AFCON 2019 ticket prices to be reconsidered after controversy erupts in Egypt

Ahmed Abd El Rasoul , Tuesday 30 Apr 2019,
Cairo International Stadium
File photo: Cairo International Stadium during AFCON 2006 Reuters

After widespread controversy broke out on social media over the price of tickets for this summer's 2019 African Cup of Nations, which were announced on Monday, Sports Minister Ashraf Sobhy has said that the prices will be reconsidered.

The ticket prices announced on Monday were available at three tiers: EGP 100 (approx. $6), EGP 300, and EGP 500.

Tickets for matches featuring the Egyptian team were at four tiers: EGP 200, EGP 400, EGP 600, and EGP 2,500 (approx. $145).

Many football fans, sports figures, and even actors voiced criticism over the ticket prices, especially for the lowest category in Egypt's matches, which were considered too high for the average Egyptian football fan.

"Minister [Sobhy] discussed the problem with the head of the tournament’s organising committee Hany Abo Rida and promised to offer the best atmosphere for fan attendance and remove any obstacles to this goal," said a statement by the Egyptian sports ministry on Wednesday.

"The minister and Abo Rida agreed to reconsider the prices to make them suitable for football fans. The welfare of the supporters is a priority and the crisis will be solved within the coming hours," the statement added.

Abo Rida has said that the lowest-priced ticket category will be reassessed.

"The organising committee is currently reconsidering the prices as one of the main targets of the tournament is getting the fans back to the stands," Abo Rida explained in a statement by the Egyptian Football Association (EFA).

"This reassessment mainly targets the lowest category of prices for Egypt's matches, which would play a crucial role in supporting the national team," Abo Rida said.

"The prices for the other teams will also be reconsidered as we want Egyptian football fans to fill the stands in these matches to provide the best image for Egypt."

Widespread criticism

Directly after Tuesday's announcement of the prices, former Egypt and Zamalek striker Ahmed 'Mido' Hossam said he was shocked over the prices, saying that "EGP 200 is too much."

"Has football suddenly become a game for the rich in Egypt? Who would pay EGP 600 to watch Egypt's first three matches within a span of 10 days? This would be 35 percent of their monthly income," Mido said.

"Prices for the lowest category of tickets should be reconsidered.

"Raise the prices of the first class tickets all you want, since there are citizens who can even pay EGP 10,000 for the first class ticket, but the lowest category should not exceed EGP 100 EGP; which is 5 percent of the minimum wage in Egypt (EGP 2,000). Even EGP 100 is too much.

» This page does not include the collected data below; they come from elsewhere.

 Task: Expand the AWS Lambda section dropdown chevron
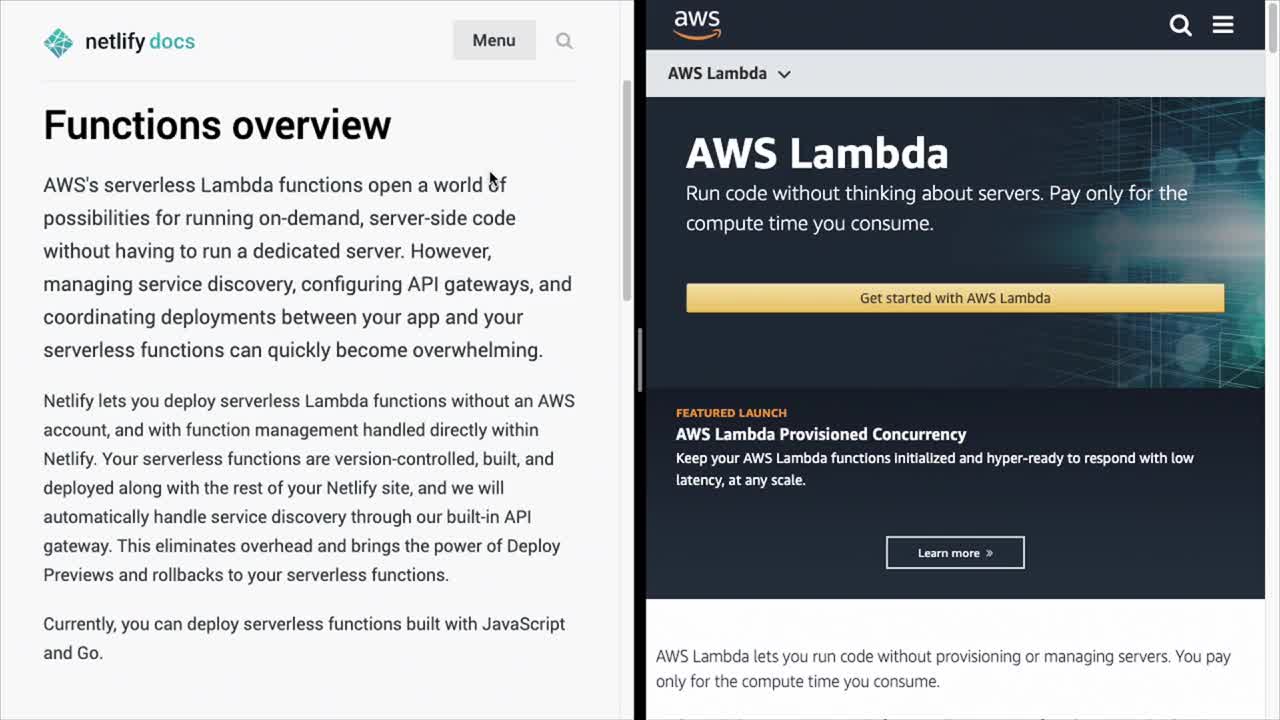[784, 74]
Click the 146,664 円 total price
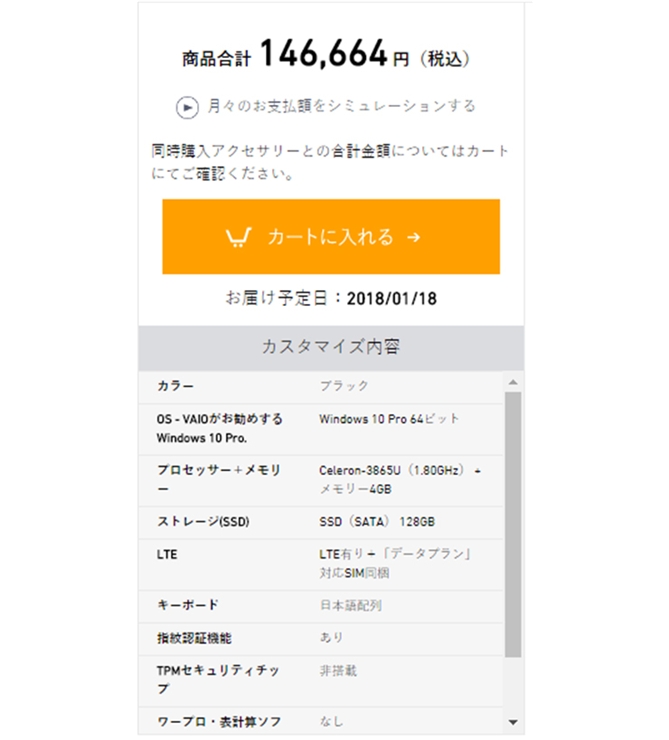The image size is (669, 740). pos(335,56)
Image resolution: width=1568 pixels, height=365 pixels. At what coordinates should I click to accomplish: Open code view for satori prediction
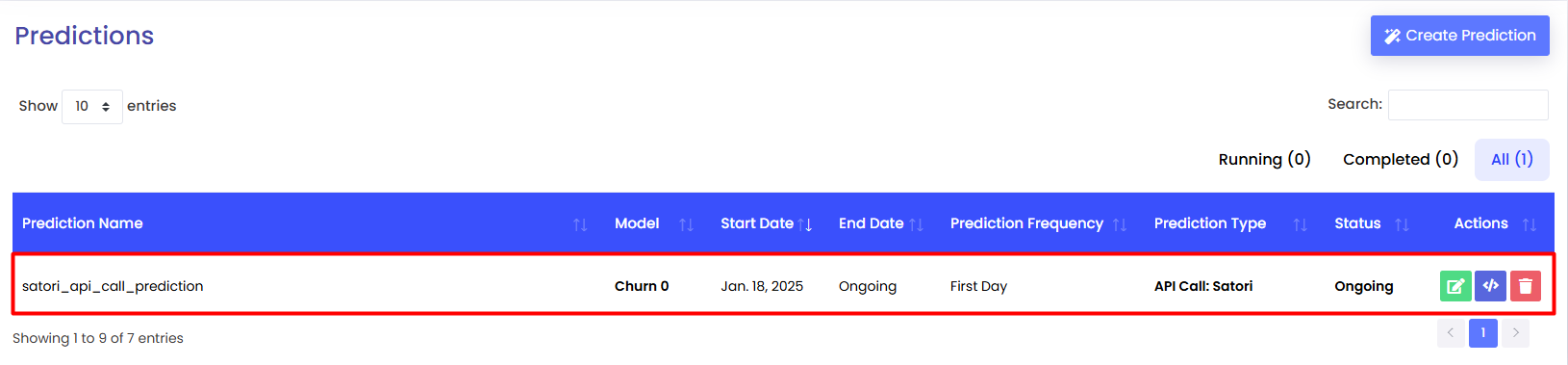pyautogui.click(x=1490, y=286)
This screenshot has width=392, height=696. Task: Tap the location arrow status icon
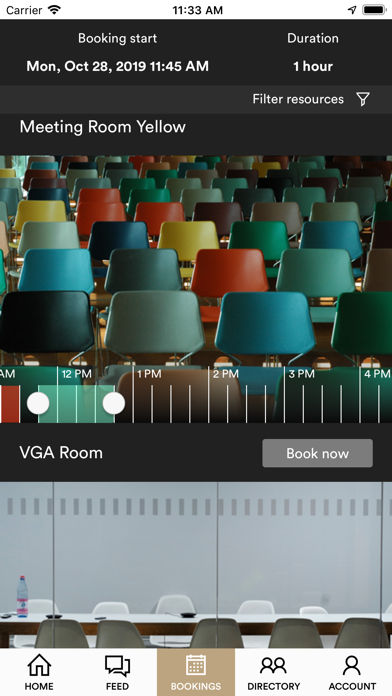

"I ask the sports minister to intervene to modify the prices to make them suitable for low-income citizens.

"Football is and will remain the game of the poor. I mean those who play, follow, and support it."


The head of the tournament’s ticket sub-committee Amr El-Bortoqali said in a press release on Monday that the prices were determined in coordination with the Confederation of African Football to attract fans from all over the continent, and said that they are in line with prices at previous tournaments.

Actor Mahmoud El-Bezawy also criticised the announced prices, saying: "I would need to pay EGP 800 [including expenses] if I wanted to attend a match by Egypt with my son at the lowest class, and you still want me to pray for the national team?", implying that paying this much would push him to pray against the team.

Egypt and Liverpool star Mohamed Salah responded to El-Bezawy's tweet, mockingly saying: "Don't even think about sitting in first class, because then you would truly be praying for the national team."


Smouha president and parliament member Mohamed Farag Amer also said that he will raise the issue of the ticket prices for discussion in parliament next week.

This summer will see the first-ever 24-team Nations Cup.

The Pharaohs, Egypt, will kick off the tournament by playing Zimbabwe on 21 June, with the final scheduled on 19 July.

*The exchange rate for the Egyptian pound is $1=EGP 17.22, according to the Central Bank of Egypt on 30 April.